■ Goal of the exercise
Beginning at the line that contains "Where should I click to: Click the phone", reproduce the entries below exactly, ending with the line that contains "Given: Click the Java". Omit each picture.

[Stored data entries]
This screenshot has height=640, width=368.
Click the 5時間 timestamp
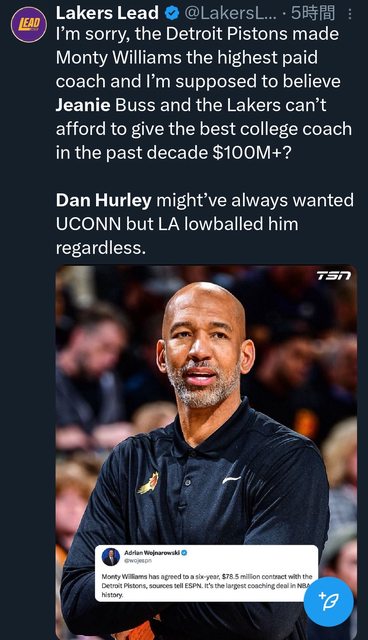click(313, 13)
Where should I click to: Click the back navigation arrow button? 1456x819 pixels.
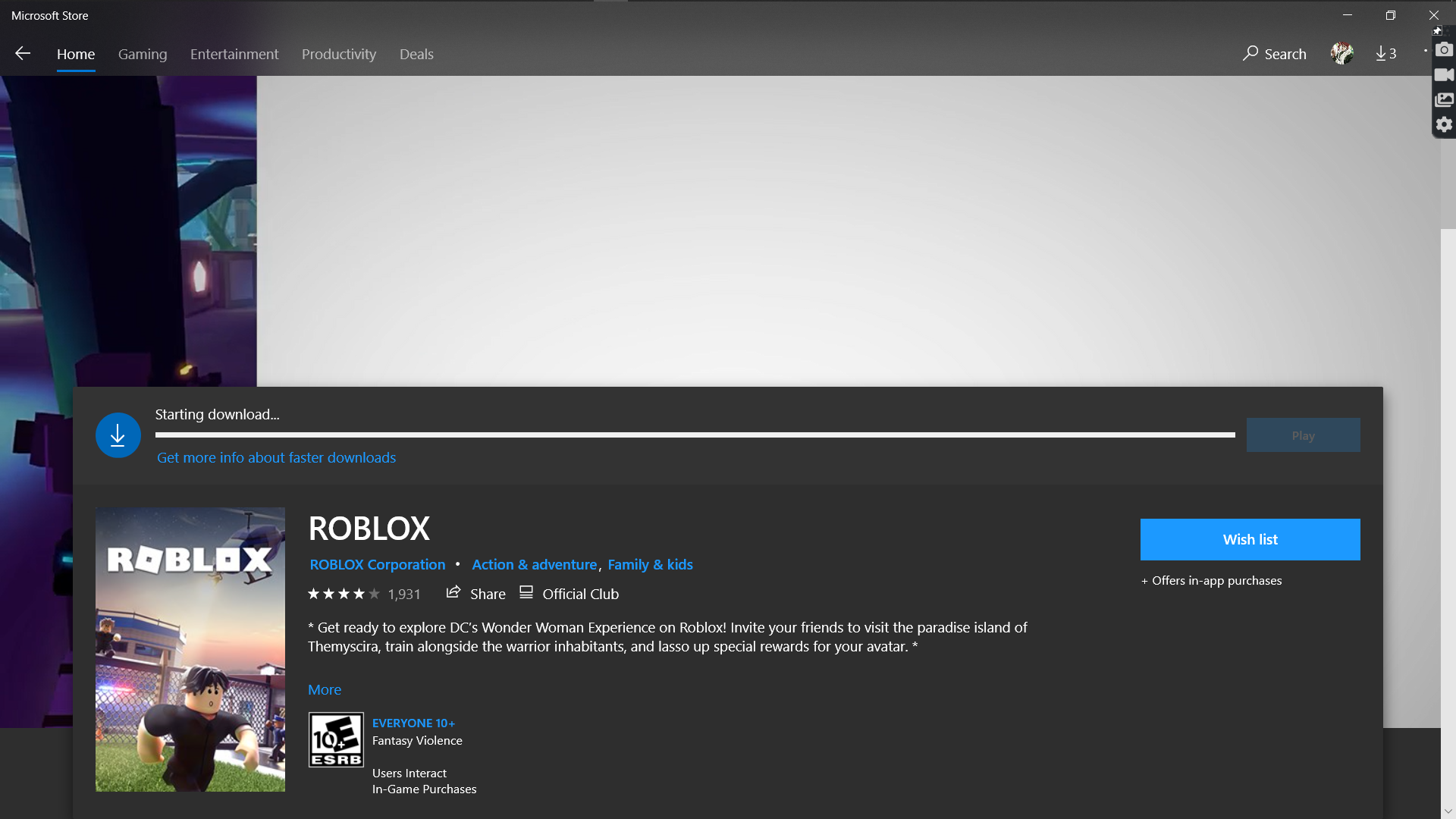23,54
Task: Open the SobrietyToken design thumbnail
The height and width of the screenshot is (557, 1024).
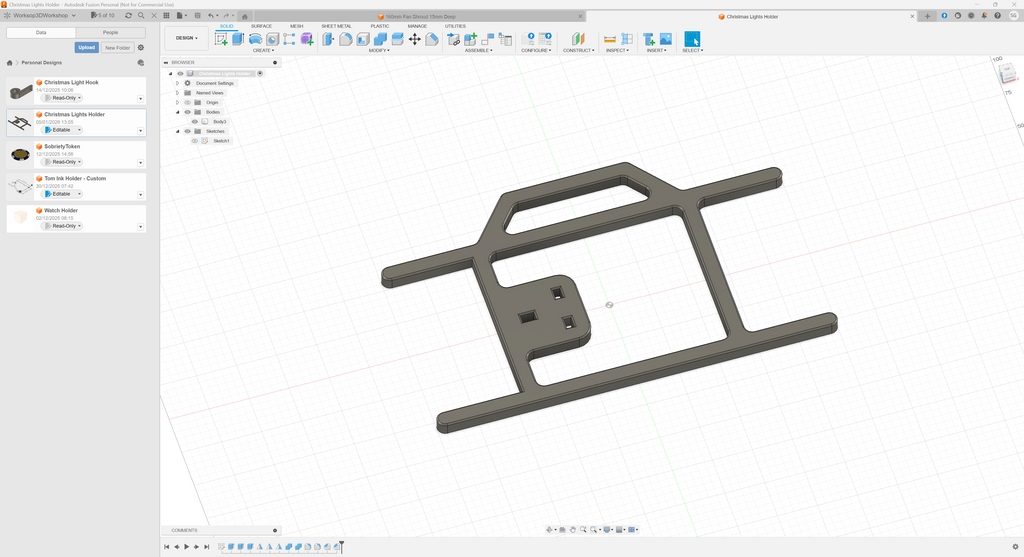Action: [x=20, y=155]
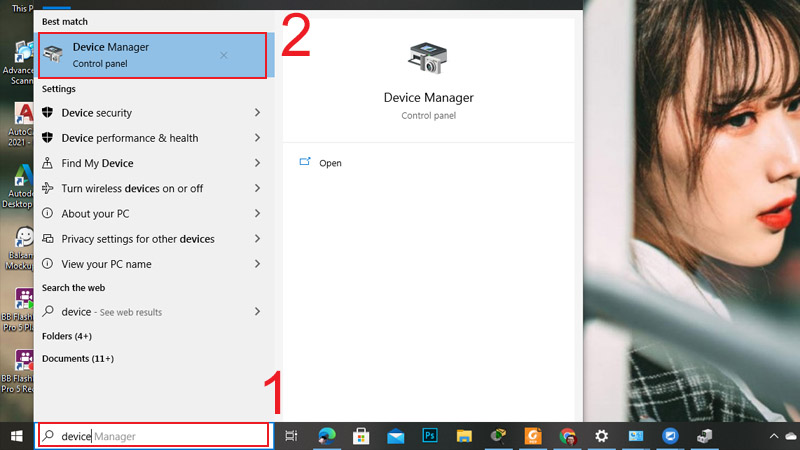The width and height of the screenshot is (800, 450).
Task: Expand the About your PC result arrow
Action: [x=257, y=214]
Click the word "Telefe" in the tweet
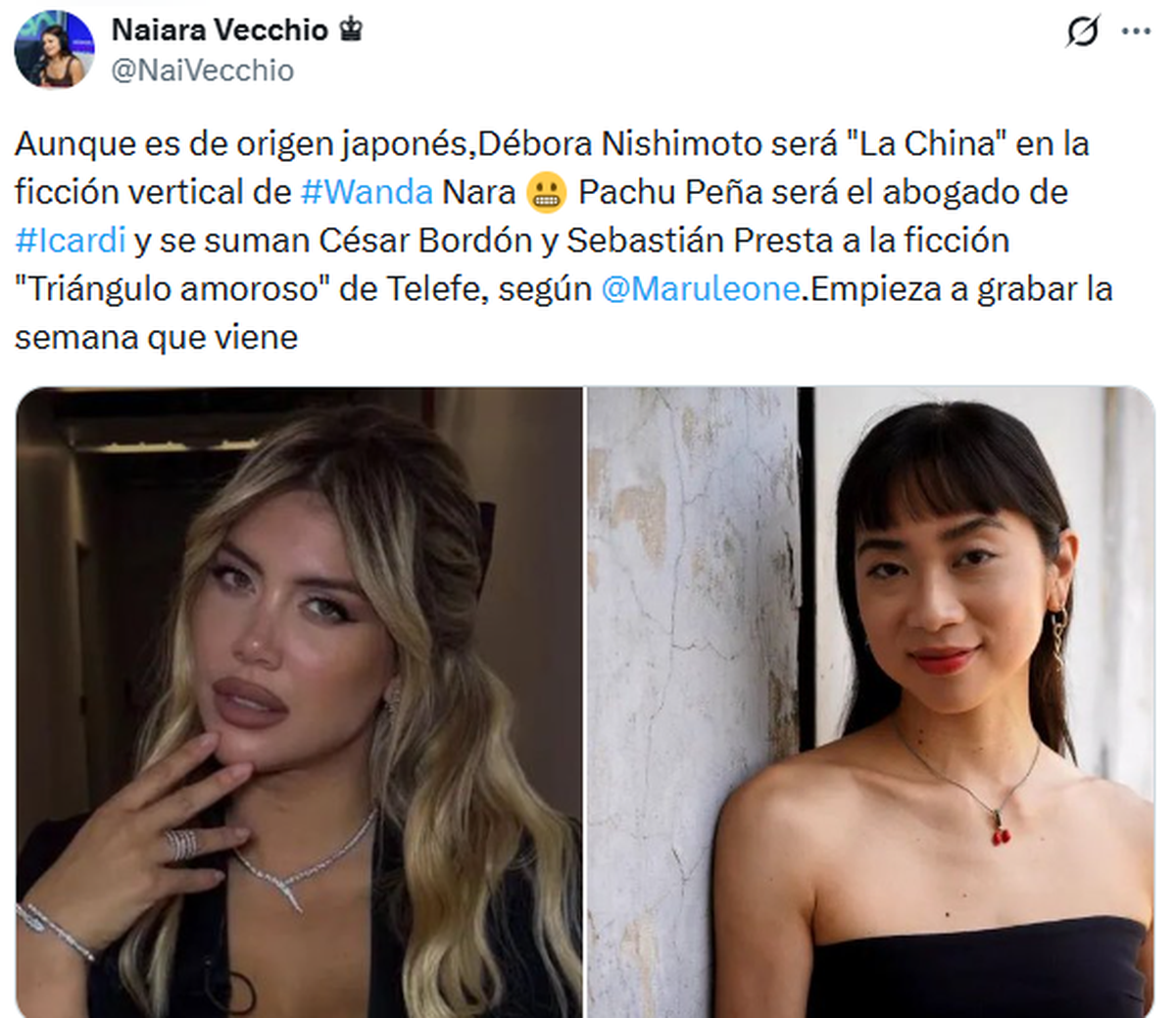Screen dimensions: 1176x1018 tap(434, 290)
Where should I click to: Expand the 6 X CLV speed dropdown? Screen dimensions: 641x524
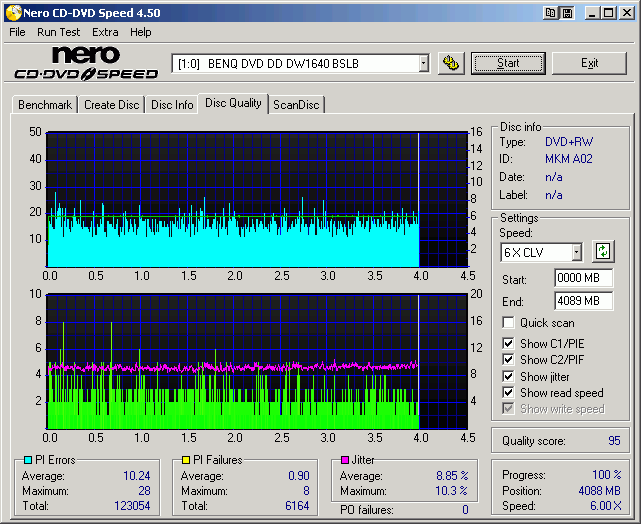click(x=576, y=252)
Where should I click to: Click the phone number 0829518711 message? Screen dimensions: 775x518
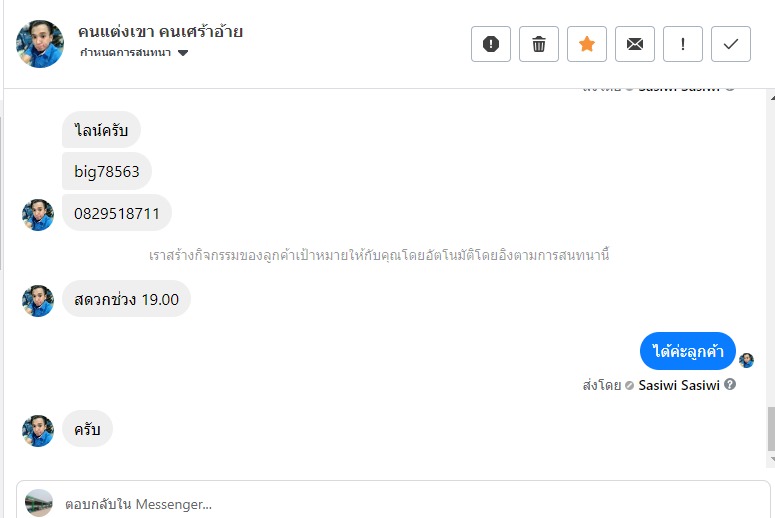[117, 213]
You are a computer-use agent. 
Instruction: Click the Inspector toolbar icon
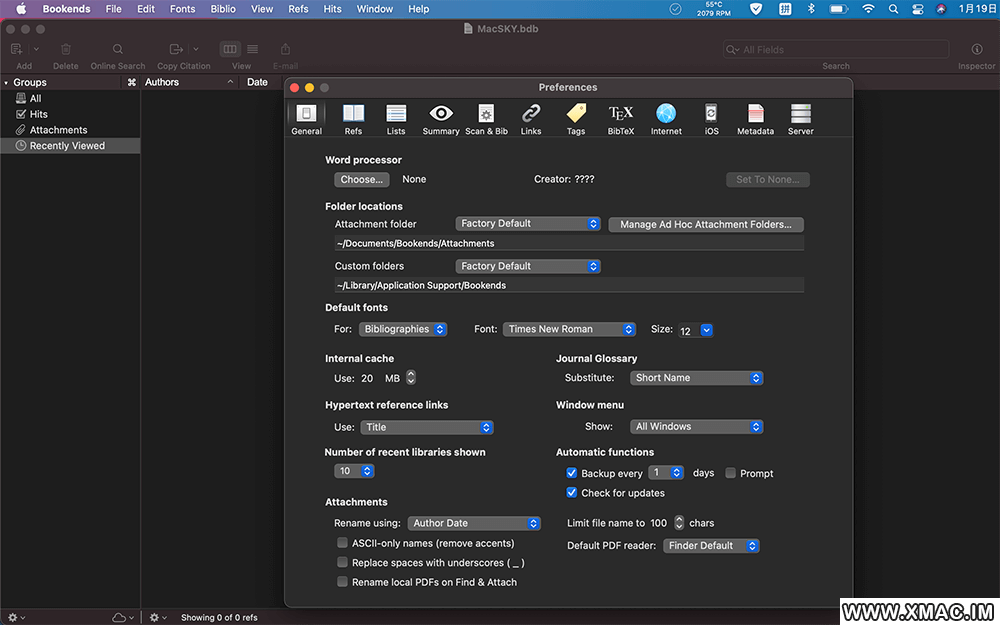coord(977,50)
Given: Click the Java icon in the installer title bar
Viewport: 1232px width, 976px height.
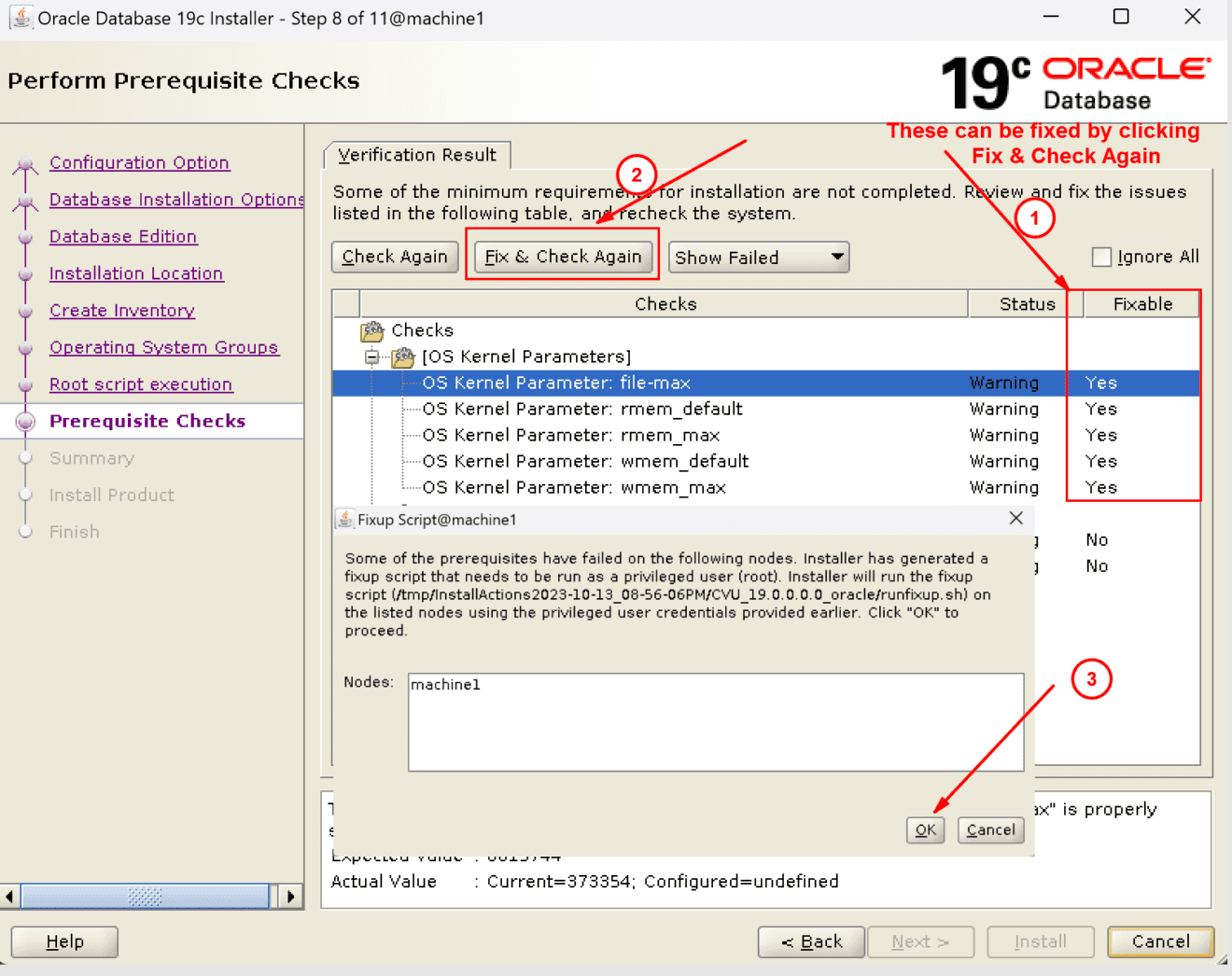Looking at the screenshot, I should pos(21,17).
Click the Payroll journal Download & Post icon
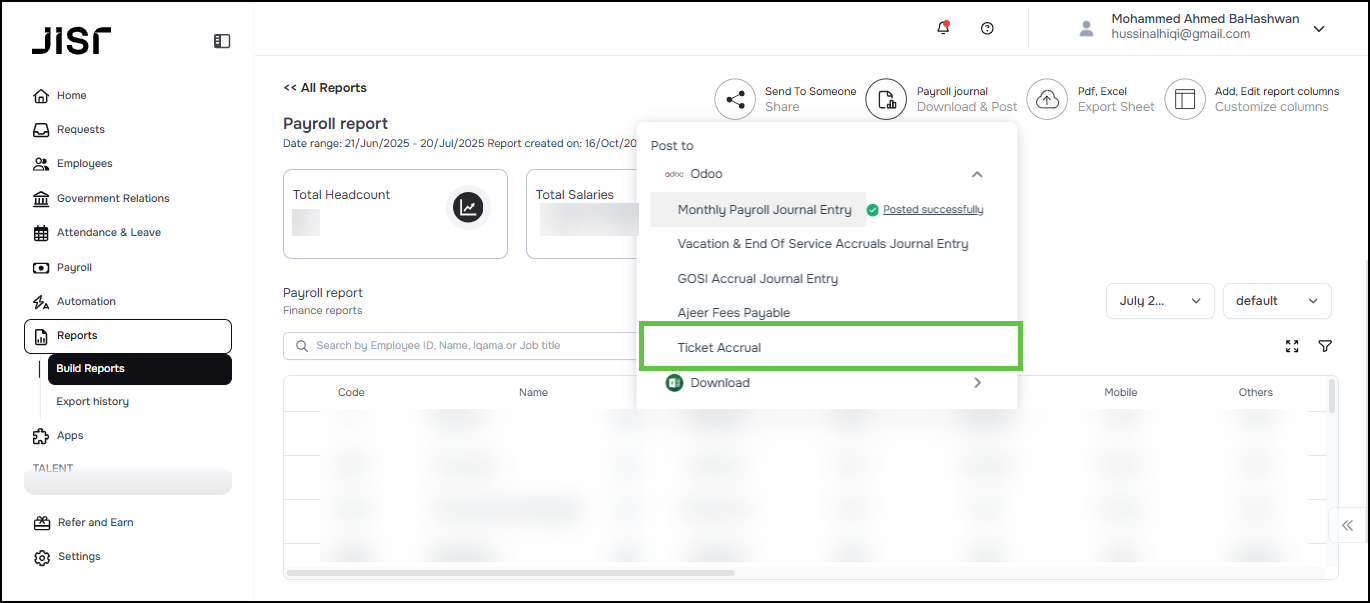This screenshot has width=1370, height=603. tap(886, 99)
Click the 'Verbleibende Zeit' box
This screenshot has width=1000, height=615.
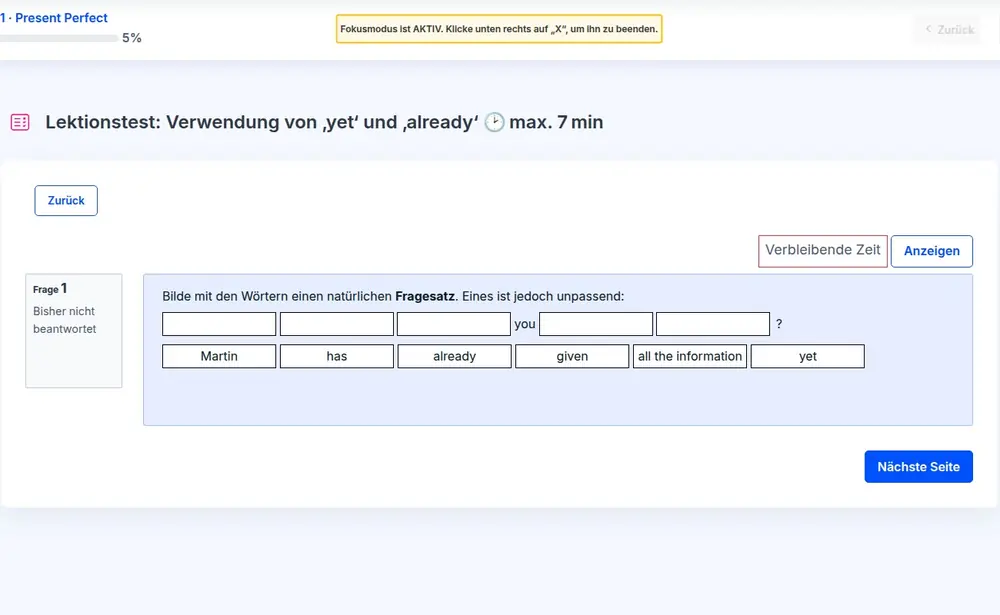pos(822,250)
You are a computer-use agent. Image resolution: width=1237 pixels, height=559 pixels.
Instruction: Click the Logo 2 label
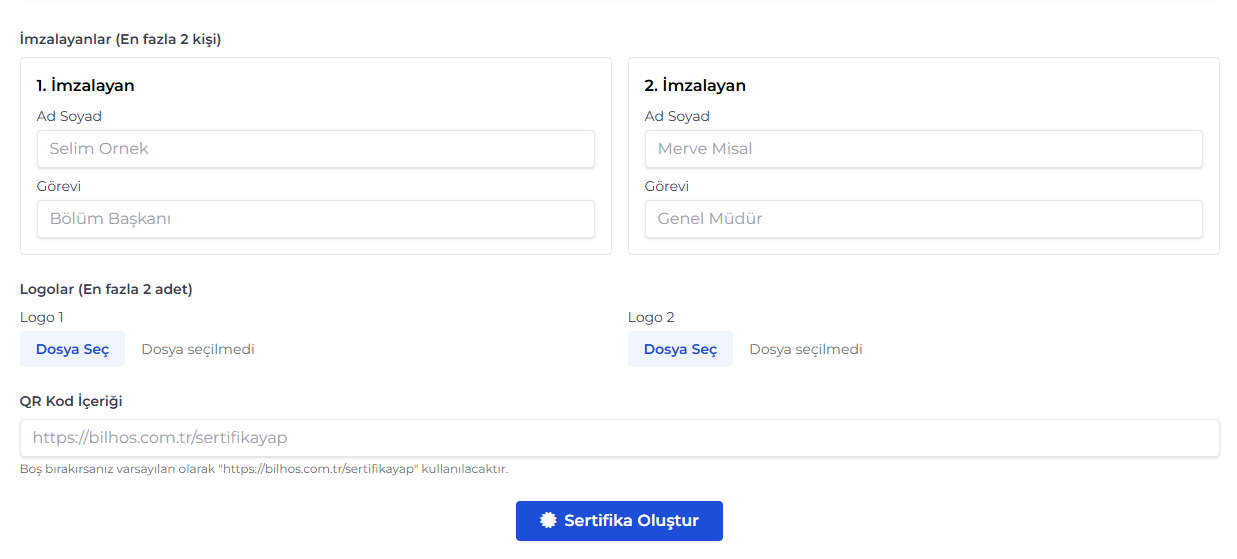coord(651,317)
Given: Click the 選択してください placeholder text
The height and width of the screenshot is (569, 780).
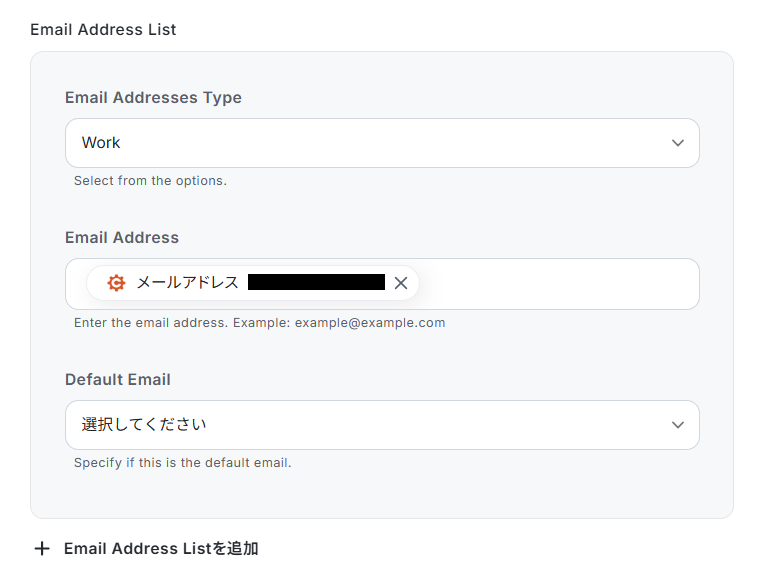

■ Output below
Where should I click to: Click the phone number 0829518711 message? Screen dimensions: 775x518
[117, 213]
You are a computer-use agent. 
Instruction: Click the Inspector toolbar icon
coord(977,50)
Given: Click the Java icon in the installer title bar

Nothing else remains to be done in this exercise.